Of course, in some ways they seem equivalent in principle; however, no, they're different.
Palliative sedation or continuous sedation till death—there are various terms that talk about it—is an accepted practice within the standard of care in certain circumstances.
Basically, it's the idea of sedating someone deeply—almost like you would during surgery—until death. Death doesn't happen quickly in those cases; Sharon might speak well about that too. It takes a long time to accompany someone through that, and one needs to titrate that very carefully, but yet it is an option out there. In Quebec law, they allow that for people who cannot consent on their own behalf. In a sense, they're allowing for something that's already allowed within medical practice. To be honest, I saw it more as political, you know, that we'd still allow for something.

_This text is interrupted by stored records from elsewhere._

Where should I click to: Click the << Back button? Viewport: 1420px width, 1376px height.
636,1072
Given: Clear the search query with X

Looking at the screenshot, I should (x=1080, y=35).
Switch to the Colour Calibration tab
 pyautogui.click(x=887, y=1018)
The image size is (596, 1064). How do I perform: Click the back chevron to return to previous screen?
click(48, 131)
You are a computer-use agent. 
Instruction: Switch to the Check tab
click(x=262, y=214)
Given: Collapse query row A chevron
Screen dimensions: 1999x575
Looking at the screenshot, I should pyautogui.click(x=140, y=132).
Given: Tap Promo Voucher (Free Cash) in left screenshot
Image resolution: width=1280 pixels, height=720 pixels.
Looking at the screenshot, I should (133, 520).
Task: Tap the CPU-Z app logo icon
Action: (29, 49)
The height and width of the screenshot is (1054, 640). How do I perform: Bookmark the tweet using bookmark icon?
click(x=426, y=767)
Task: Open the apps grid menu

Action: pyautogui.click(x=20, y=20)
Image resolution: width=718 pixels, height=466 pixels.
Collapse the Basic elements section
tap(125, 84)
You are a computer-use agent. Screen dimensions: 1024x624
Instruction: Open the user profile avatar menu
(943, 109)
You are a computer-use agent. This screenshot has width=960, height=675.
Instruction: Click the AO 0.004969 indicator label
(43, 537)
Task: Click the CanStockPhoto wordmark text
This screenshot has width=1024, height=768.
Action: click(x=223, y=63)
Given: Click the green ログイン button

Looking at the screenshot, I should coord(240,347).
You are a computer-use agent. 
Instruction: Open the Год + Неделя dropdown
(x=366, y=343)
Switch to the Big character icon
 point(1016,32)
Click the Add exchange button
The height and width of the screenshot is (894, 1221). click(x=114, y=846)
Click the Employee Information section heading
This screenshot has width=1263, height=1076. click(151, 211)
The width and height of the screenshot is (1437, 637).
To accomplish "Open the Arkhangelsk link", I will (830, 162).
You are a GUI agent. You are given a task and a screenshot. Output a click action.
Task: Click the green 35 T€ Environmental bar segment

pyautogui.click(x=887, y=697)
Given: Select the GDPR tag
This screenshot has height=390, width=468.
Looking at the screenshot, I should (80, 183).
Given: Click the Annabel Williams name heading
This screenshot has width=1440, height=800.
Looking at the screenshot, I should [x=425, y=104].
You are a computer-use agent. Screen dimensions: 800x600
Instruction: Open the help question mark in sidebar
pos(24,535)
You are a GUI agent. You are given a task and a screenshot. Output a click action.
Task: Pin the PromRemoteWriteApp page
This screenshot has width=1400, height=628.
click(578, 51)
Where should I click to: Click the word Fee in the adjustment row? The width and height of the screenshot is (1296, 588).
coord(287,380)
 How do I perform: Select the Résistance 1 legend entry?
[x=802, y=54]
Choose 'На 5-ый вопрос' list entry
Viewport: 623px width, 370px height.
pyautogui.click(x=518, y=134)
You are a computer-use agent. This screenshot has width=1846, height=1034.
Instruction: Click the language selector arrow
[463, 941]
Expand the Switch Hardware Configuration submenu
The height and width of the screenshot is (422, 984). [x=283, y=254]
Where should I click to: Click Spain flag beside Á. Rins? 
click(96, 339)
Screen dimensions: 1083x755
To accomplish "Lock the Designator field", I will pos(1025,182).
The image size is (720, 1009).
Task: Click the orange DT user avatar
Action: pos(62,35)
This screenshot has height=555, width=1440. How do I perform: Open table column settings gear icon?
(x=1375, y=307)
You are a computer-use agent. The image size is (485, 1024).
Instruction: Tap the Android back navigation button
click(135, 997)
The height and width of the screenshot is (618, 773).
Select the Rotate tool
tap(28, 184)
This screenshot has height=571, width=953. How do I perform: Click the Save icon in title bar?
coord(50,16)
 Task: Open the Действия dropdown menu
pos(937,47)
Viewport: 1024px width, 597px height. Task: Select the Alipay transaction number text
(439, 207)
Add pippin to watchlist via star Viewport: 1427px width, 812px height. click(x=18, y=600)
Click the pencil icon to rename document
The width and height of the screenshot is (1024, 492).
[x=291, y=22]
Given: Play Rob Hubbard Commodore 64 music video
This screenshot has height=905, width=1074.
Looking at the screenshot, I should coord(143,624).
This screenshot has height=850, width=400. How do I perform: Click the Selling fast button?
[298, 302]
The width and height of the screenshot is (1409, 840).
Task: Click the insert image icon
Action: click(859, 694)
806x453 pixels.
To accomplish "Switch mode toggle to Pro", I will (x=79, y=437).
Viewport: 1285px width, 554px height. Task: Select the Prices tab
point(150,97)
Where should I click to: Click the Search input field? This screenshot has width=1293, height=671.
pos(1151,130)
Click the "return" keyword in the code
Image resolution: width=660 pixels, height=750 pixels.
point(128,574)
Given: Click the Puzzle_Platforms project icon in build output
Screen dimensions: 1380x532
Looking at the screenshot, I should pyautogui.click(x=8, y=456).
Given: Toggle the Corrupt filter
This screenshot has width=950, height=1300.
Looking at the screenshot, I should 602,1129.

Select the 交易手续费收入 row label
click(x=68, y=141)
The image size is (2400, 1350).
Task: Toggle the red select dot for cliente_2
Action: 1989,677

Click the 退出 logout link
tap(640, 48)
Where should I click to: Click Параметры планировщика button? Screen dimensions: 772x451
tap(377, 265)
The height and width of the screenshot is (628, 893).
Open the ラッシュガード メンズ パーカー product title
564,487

The greater issue, I think, is the importance of consent. In regard to giving a substance that ends one's life very quickly, health professionals, health institutions, and, I believe, many patients, families, and individuals prefer someone to consent to that for themselves. I think that palliative sedation, or continuous palliative sedation, is a very good treatment modality among the varieties of treatment modalities that would not be used as a first or second line of treatment, but only when the suffering was really quite terrible. Some pain is really awful to see and very, very difficult to manage. I can imagine that it would be much easier for some people simply to be asleep, in a sense, rather than conscious.
I don't see a huge ethical difference. I see it more of an emotional difference. However, it requires resources.